-- 问题描述 --
请把下面这份清单的所有行整理成 Markdown 表格，空行略去，两列依次命名为"行号"和"内容"。

+---+

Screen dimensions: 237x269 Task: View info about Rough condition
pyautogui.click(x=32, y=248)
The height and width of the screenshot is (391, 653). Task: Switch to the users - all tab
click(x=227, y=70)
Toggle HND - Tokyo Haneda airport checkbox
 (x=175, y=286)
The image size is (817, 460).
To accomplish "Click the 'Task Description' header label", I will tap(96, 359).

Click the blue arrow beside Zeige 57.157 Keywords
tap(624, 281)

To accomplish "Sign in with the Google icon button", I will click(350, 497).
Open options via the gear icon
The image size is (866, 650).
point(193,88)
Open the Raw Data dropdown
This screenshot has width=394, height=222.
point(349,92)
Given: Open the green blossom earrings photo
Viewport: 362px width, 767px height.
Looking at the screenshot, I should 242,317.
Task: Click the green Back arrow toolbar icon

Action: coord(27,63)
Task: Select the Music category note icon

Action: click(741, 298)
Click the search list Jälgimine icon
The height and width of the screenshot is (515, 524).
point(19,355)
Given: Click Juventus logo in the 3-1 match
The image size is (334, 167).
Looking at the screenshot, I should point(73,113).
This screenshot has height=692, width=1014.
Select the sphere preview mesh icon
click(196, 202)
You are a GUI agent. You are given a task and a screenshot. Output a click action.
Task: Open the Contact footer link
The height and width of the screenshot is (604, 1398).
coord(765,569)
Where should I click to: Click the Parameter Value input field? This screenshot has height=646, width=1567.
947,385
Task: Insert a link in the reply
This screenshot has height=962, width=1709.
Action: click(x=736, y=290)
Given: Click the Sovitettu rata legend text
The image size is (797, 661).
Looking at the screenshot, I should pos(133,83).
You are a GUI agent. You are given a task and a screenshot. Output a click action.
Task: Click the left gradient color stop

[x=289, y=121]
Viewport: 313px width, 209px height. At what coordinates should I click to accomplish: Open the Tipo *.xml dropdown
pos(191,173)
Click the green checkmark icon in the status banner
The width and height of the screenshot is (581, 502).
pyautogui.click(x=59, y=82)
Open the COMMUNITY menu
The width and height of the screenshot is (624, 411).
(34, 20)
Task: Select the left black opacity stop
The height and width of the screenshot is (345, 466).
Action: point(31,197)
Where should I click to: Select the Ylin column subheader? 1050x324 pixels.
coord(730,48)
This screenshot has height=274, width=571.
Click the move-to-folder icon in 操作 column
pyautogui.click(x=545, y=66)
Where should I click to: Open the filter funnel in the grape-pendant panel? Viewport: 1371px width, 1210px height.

+---+

-- 输出如下 --
| 行号 | 内容 |
|---|---|
| 1 | Screen dimensions: 237x269 Task: View info about Rough condition |
| 2 | pyautogui.click(x=32, y=248) |
| 3 | The height and width of the screenshot is (391, 653). Task: Switch to the users - all tab |
| 4 | click(x=227, y=70) |
| 5 | Toggle HND - Tokyo Haneda airport checkbox |
| 6 |  (x=175, y=286) |
| 7 | The image size is (817, 460). |
| 8 | To accomplish "Click the 'Task Description' header label", I will tap(96, 359). |
| 9 | Click the blue arrow beside Zeige 57.157 Keywords |
| 10 | tap(624, 281) |
| 11 | To accomplish "Sign in with the Google icon button", I will click(350, 497). |
| 12 | Open options via the gear icon |
| 13 | The image size is (866, 650). |
| 14 | point(193,88) |
| 15 | Open the Raw Data dropdown |
| 16 | This screenshot has width=394, height=222. |
| 17 | point(349,92) |
| 18 | Given: Open the green blossom earrings photo |
| 19 | Viewport: 362px width, 767px height. |
| 20 | Looking at the screenshot, I should 242,317. |
| 21 | Task: Click the green Back arrow toolbar icon |
| 22 | Action: coord(27,63) |
| 23 | Task: Select the Music category note icon |
| 24 | Action: click(741, 298) |
| 25 | Click the search list Jälgimine icon |
| 26 | The height and width of the screenshot is (515, 524). |
| 27 | point(19,355) |
| 28 | Given: Click Juventus logo in the 3-1 match |
| 29 | The image size is (334, 167). |
| 30 | Looking at the screenshot, I should point(73,113). |
| 31 | This screenshot has height=692, width=1014. |
| 32 | Select the sphere preview mesh icon |
| 33 | click(196, 202) |
| 34 | You are a GUI agent. You are given a task and a screenshot. Output a click action. |
| 35 | Task: Open the Contact footer link |
| 36 | The height and width of the screenshot is (604, 1398). |
| 37 | coord(765,569) |
| 38 | Where should I click to: Click the Parameter Value input field? This screenshot has height=646, width=1567. |
| 39 | 947,385 |
| 40 | Task: Insert a link in the reply |
| 41 | This screenshot has height=962, width=1709. |
| 42 | Action: click(x=736, y=290) |
| 43 | Given: Click the Sovitettu rata legend text |
| 44 | The image size is (797, 661). |
| 45 | Looking at the screenshot, I should pos(133,83). |
| 46 | You are a GUI agent. You are given a task and a screenshot. Output a click action. |
| 47 | Task: Click the left gradient color stop |
| 48 | [x=289, y=121] |
| 49 | Viewport: 313px width, 209px height. At what coordinates should I click to accomplish: Open the Tipo *.xml dropdown |
| 50 | pos(191,173) |
| 51 | Click the green checkmark icon in the status banner |
| 52 | The width and height of the screenshot is (581, 502). |
| 53 | pyautogui.click(x=59, y=82) |
| 54 | Open the COMMUNITY menu |
| 55 | The width and height of the screenshot is (624, 411). |
| 56 | (34, 20) |
| 57 | Task: Select the left black opacity stop |
| 58 | The height and width of the screenshot is (345, 466). |
| 59 | Action: point(31,197) |
| 60 | Where should I click to: Select the Ylin column subheader? 1050x324 pixels. |
| 61 | coord(730,48) |
| 62 | This screenshot has height=274, width=571. |
| 63 | Click the move-to-folder icon in 操作 column |
| 64 | pyautogui.click(x=545, y=66) |
| 65 | Where should I click to: Open the filter funnel in the grape-pendant panel? Viewport: 1371px width, 1210px height. |